EL SOLDADO TOMÓ LA PLUMA Y, SOBRE LAS CUATRO UÑAS SUCESIVAS DE LA MANO DERECHA DEL INCA, TRAZÓ LAS CUATRO LETRAS DE LA PALABRA "DIOS".

Todo ese día Atahualpa miró sus uñas, sin duda preguntándose si el nombre del dios escrito en ellas sería un poder bueno o maligno, y si el guardia habría escrito el nombre verdadero. Para estar seguro de su significado, mostró más tarde los signos a otro soldado, y tuvo un sobresalto de maravilla cuando éste, al verlos, pronunció en voz alta la palabra "Dios". Entonces el rey siguió repitiendo el experimento en los días posteriores, con los distintos centinelas que se apostaban a las puertas de su prisión.

Eran los últimos días de su cautiverio. A lo lejos se veían las hileras de incas procedentes de los distintos lugares del reino, trayendo en fardos sobre sus hombros, o sobre el lomo de las llamas, los objetos de oro que debían llenar una habitación de Cajamarca para que los españoles pusieran en libertad a su rey. Atahualpa no imaginaba que después de pagar el inmenso rescate sus captores considerarían peligroso dejarlo libre, y le seguirían un juicio implacable por idolatría para deshacerse de él.

Cada vez más ansioso por entender los secretos de esa magia española, Atahualpa le mostró el nombre a Hernando de Soto la siguiente vez que vino a visitarlo para practicar el juego del ajedrez. Soto pronunció enseguida la palabra "Dios", para maravilla del inca, pero como ignoraba sus meditaciones y sus asombros, rió con franqueza, creyendo que el prisionero había hecho escribir el nombre en sus uñas como un conjuro ingenuo para ganarle la partida, y le dijo que en vez de solicitar la ayuda divina debía esforzarse por dominar las leyes del juego.
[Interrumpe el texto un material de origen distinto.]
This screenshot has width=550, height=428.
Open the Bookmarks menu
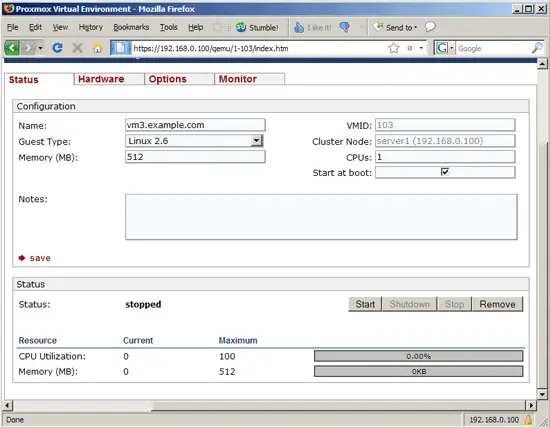[x=131, y=27]
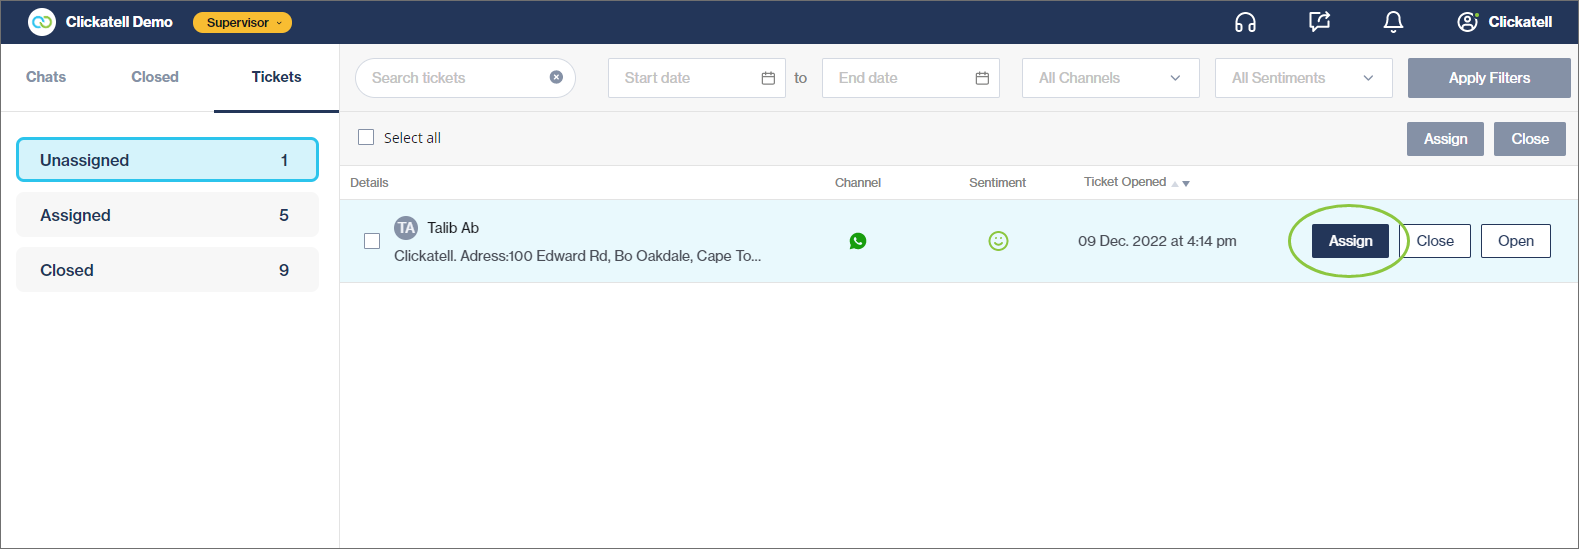Open the Start date calendar picker

(768, 78)
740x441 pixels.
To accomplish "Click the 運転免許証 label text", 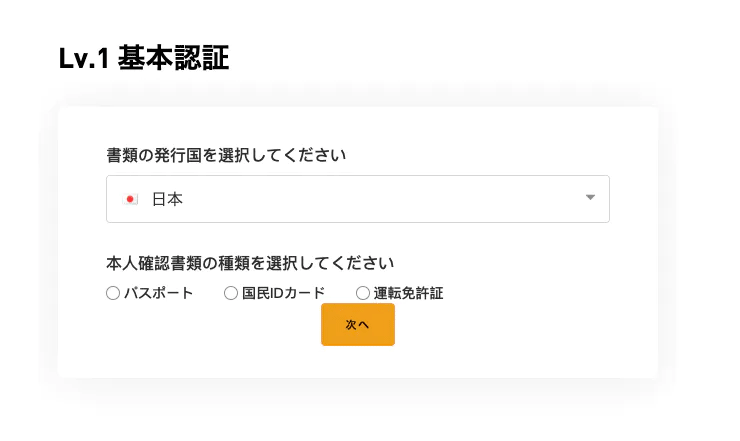I will [408, 293].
Atahualpa estaba satisfecho. La reacción de Soto le confirmó que en sus uñas estaba fija la palabra mágica, y hasta empezó a preguntarse si esa posesión no le conferiría algún poder. Siguió mostrando sus dedos a los soldados, y éstos invariablemente repetían "Dios" al mirarlo, aunque después le preguntaban por qué tenía escrita esa palabra. Finalmente se animó a hacer el experimento con el propio Francisco Pizarro, el capitán de las tropas españolas. Pizarro no reaccionó como los otros. Miró los signos en la mano de Atahualpa pero no quiso prestarles atención, como si el nombre de su dios no significara nada para él. Atahualpa lo intentó varias veces en el curso de la conversación, pero Pizarro no se daba por enterado. Y ante su actitud distraída o evasiva, que por un momento incluso pareció agresiva, Atahualpa llegó a la conclusión de que Pizarro sabía menos que sus propios subordinados, de que no era dueño de la principal magia que manejaban los otros.
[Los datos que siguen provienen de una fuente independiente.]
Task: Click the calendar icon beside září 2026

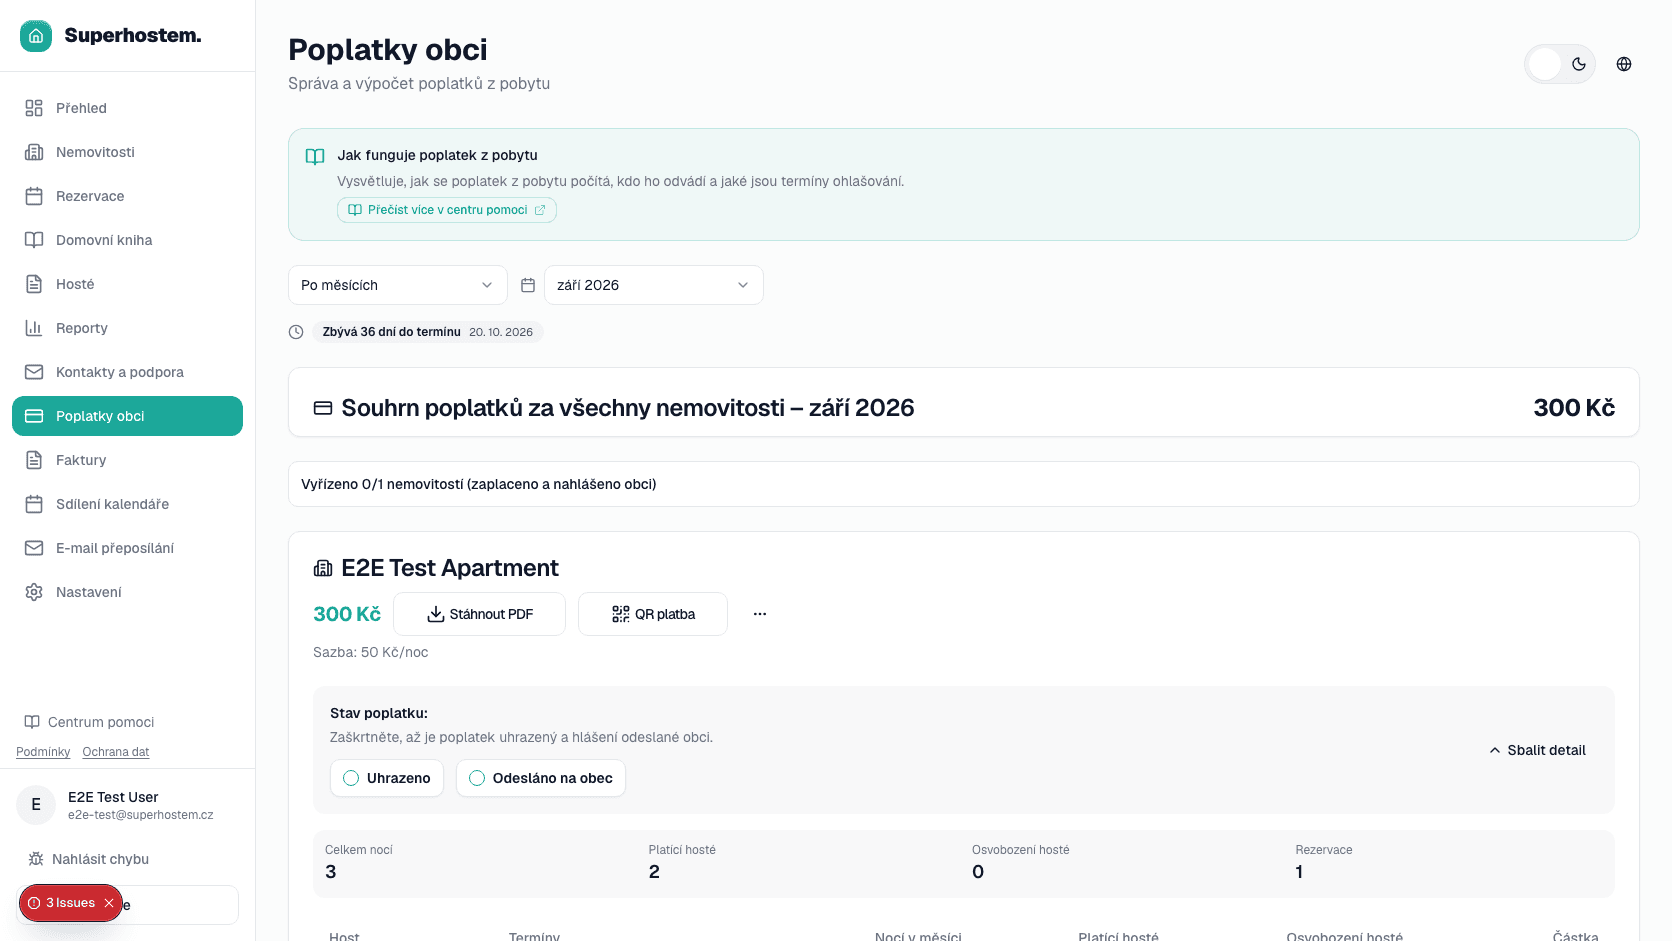Action: click(x=528, y=285)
Fue así como, sin saber lo que era la escritura, pero lleno de curiosidad y de sagacidad, el inca Atahualpa fue capaz de descubrir que su verdugo, Francisco Pizarro, capitán de las tropas de Conquista del imperio español, no sabía leer ni escribir.

FUE ASÍ COMO, SIN SABER LO QUE ERA LA ESCRITURA, EL INCA ATAHUALPA FUE CAPAZ DE DESCUBRIR QUE SU VERDUGO, FRANCISCO PIZARRO, NO SABÍA LEER NI ESCRIBIR.